- _Task statement_
Pictures are to be left out, and only the lines from the one containing "You are a GUI" through the last line of the data are to be returned exactly.

- _Supplied material_
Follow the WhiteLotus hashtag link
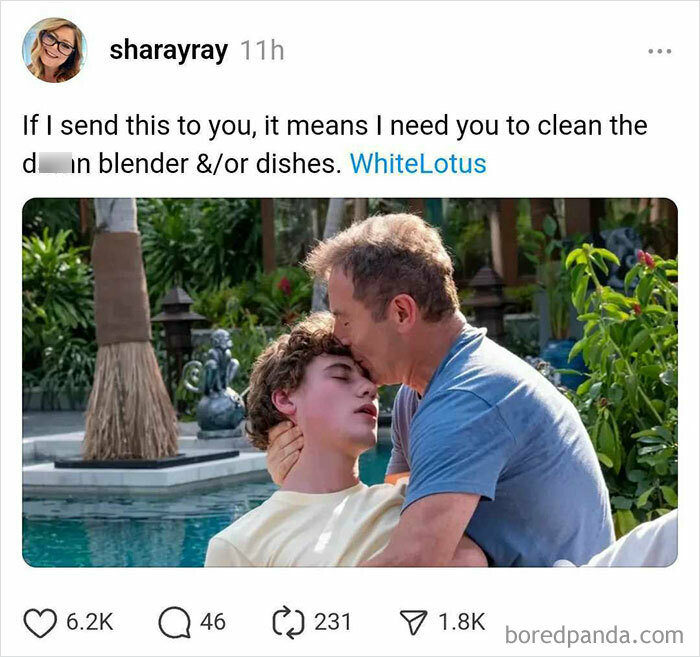 point(418,164)
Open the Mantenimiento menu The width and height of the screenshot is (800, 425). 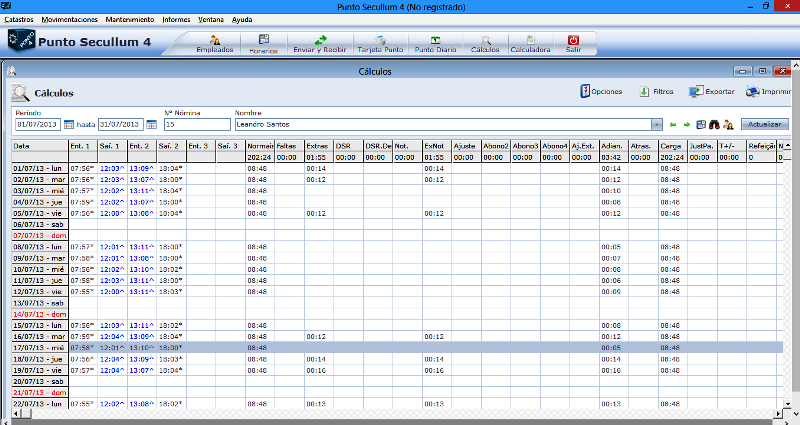point(130,19)
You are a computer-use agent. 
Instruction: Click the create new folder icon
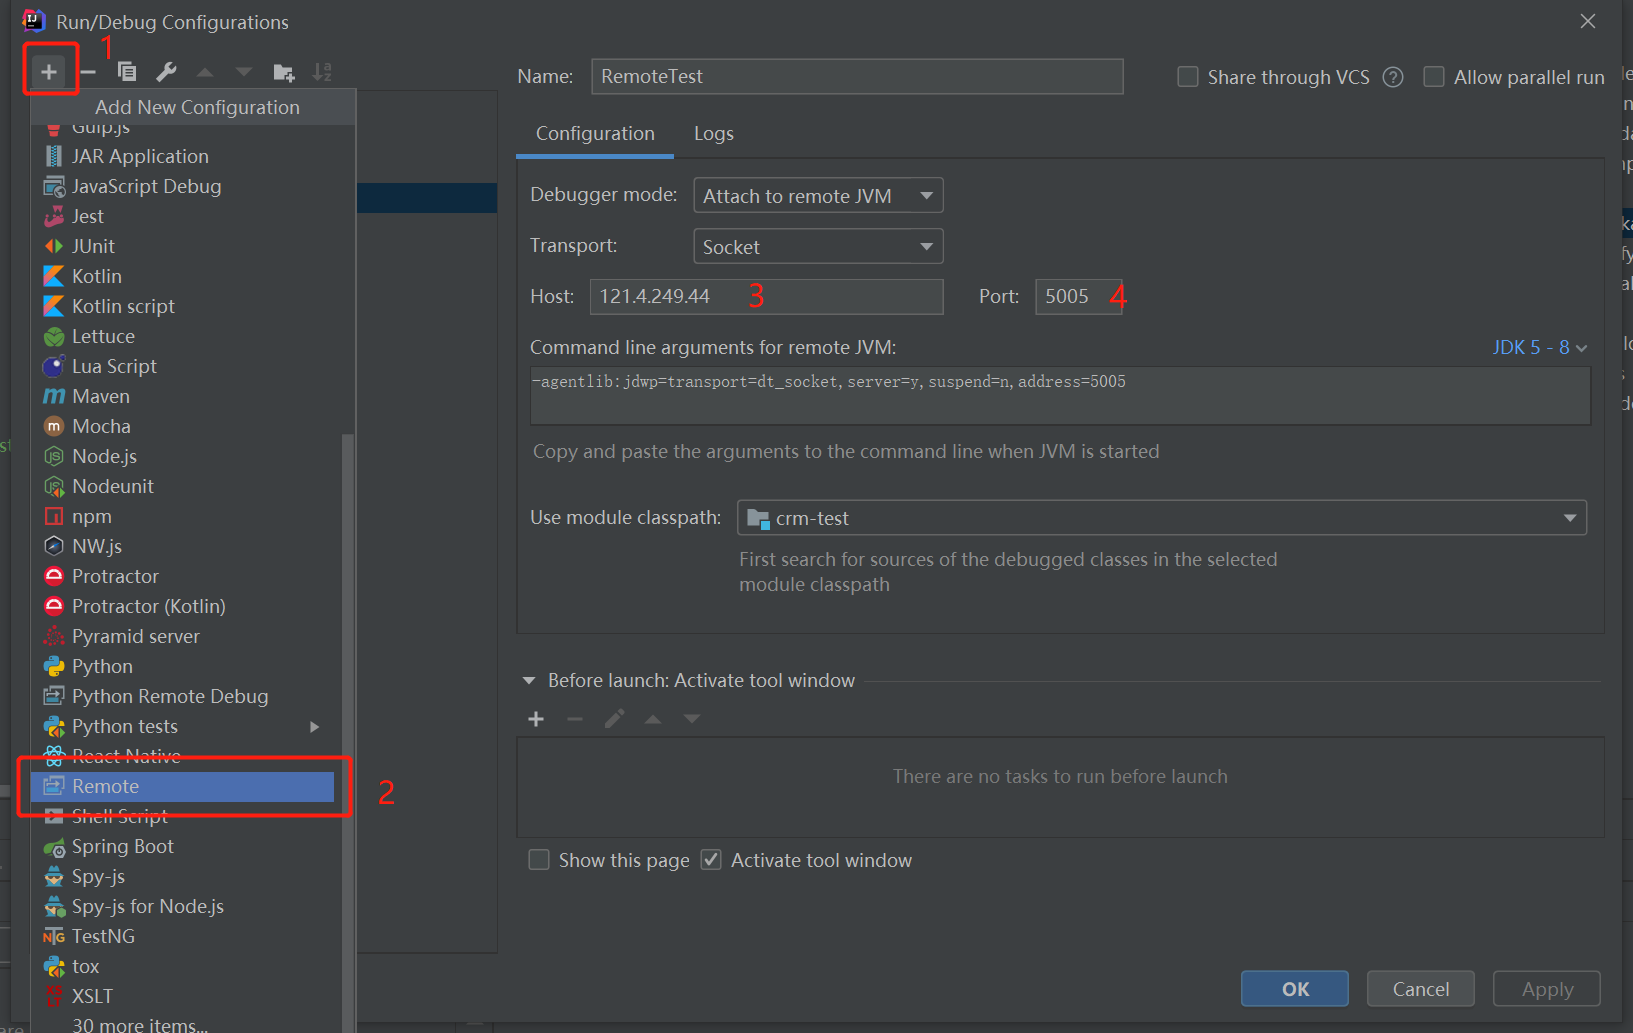point(284,72)
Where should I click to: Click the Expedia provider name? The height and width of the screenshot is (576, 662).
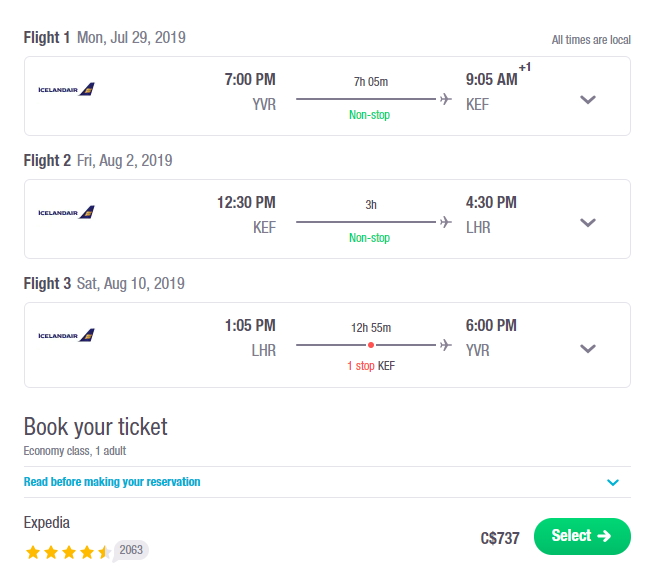(46, 522)

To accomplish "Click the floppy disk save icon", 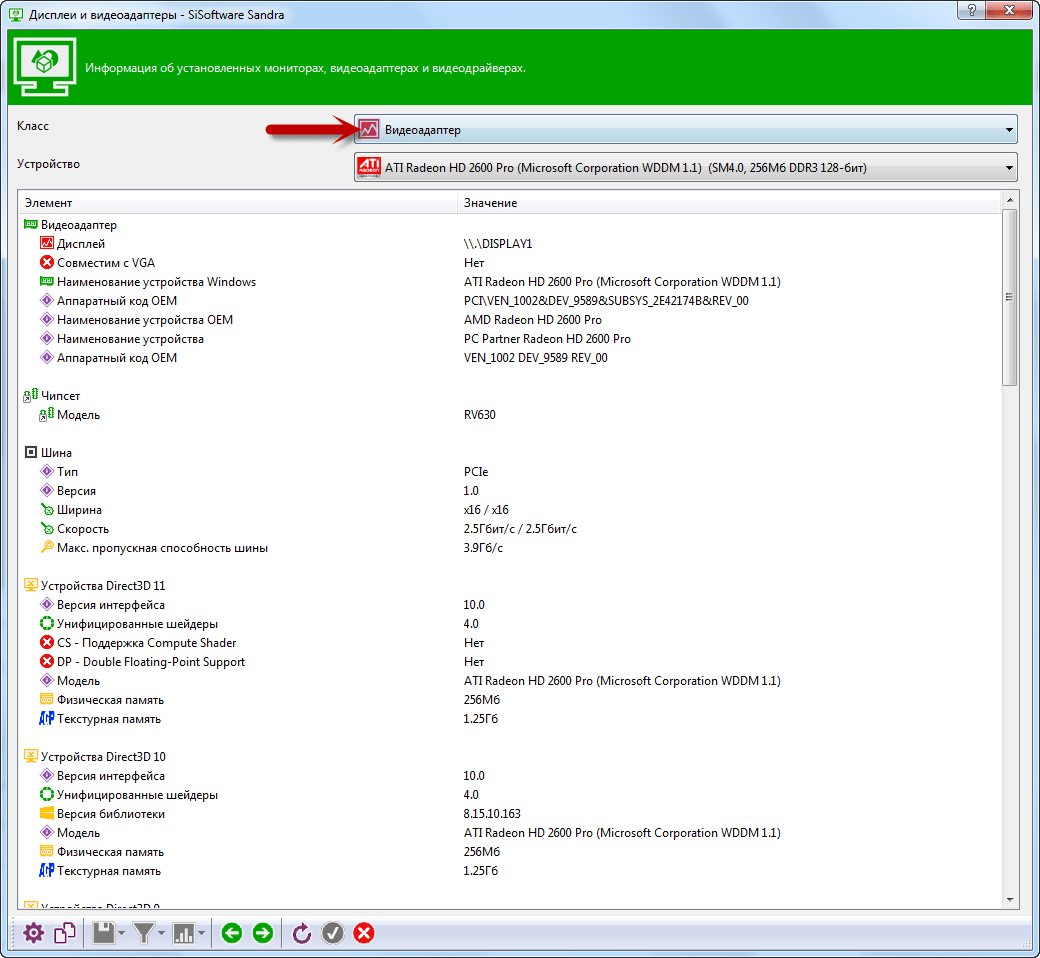I will pos(103,933).
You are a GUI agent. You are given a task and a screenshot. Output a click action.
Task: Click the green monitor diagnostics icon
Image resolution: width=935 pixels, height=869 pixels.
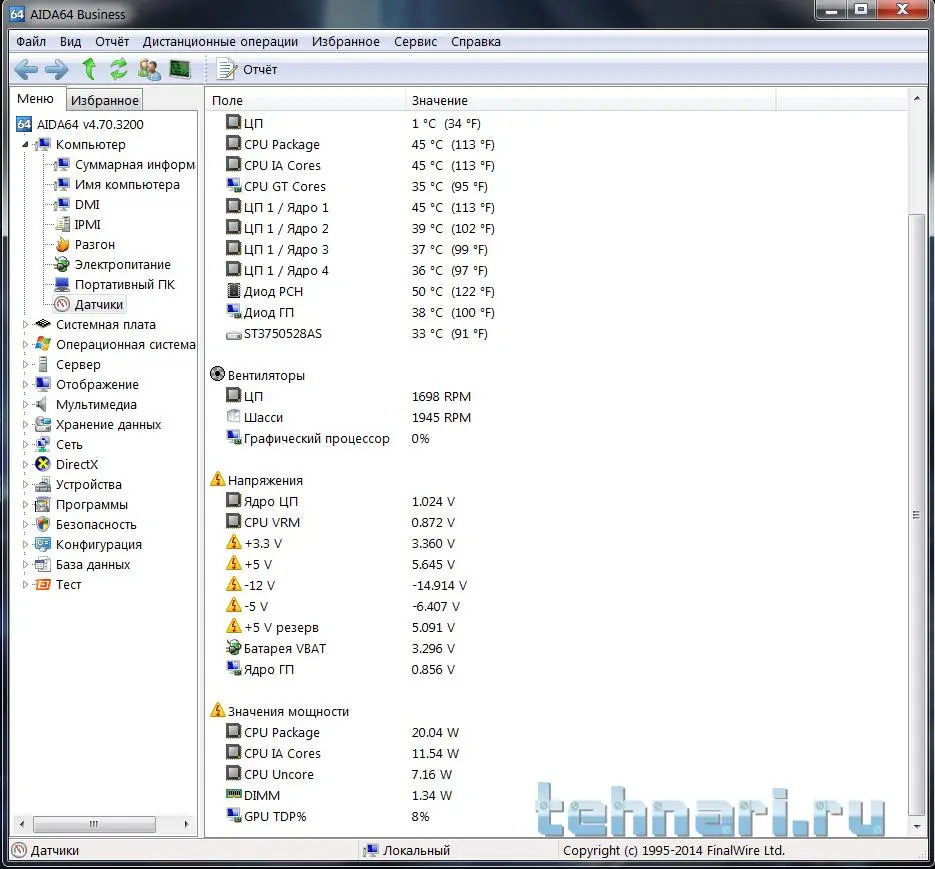[x=180, y=69]
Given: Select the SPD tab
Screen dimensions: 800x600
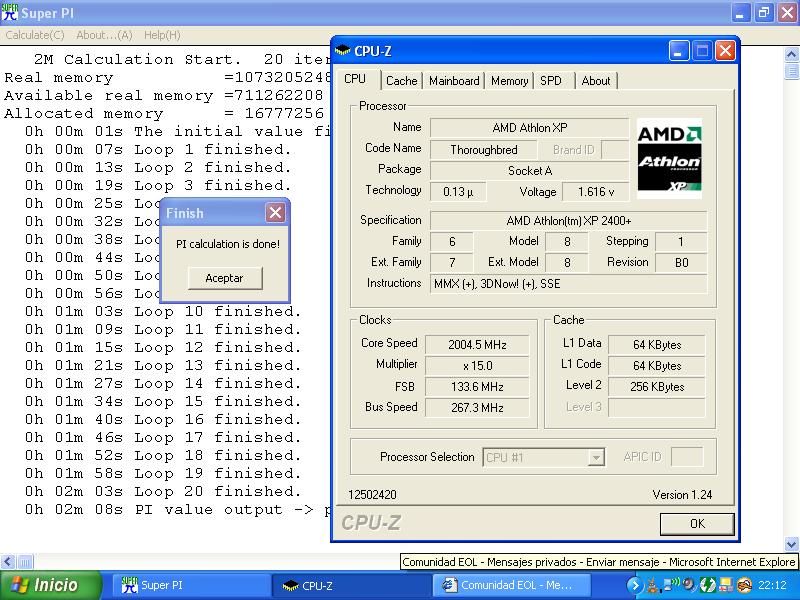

- _Your solution_
You are a GUI agent. You are given a task and a screenshot. Output a click action.
Task: Click the green monitor diagnostics icon
Image resolution: width=935 pixels, height=869 pixels.
[x=180, y=69]
Given: Select the SPD tab
Screen dimensions: 800x600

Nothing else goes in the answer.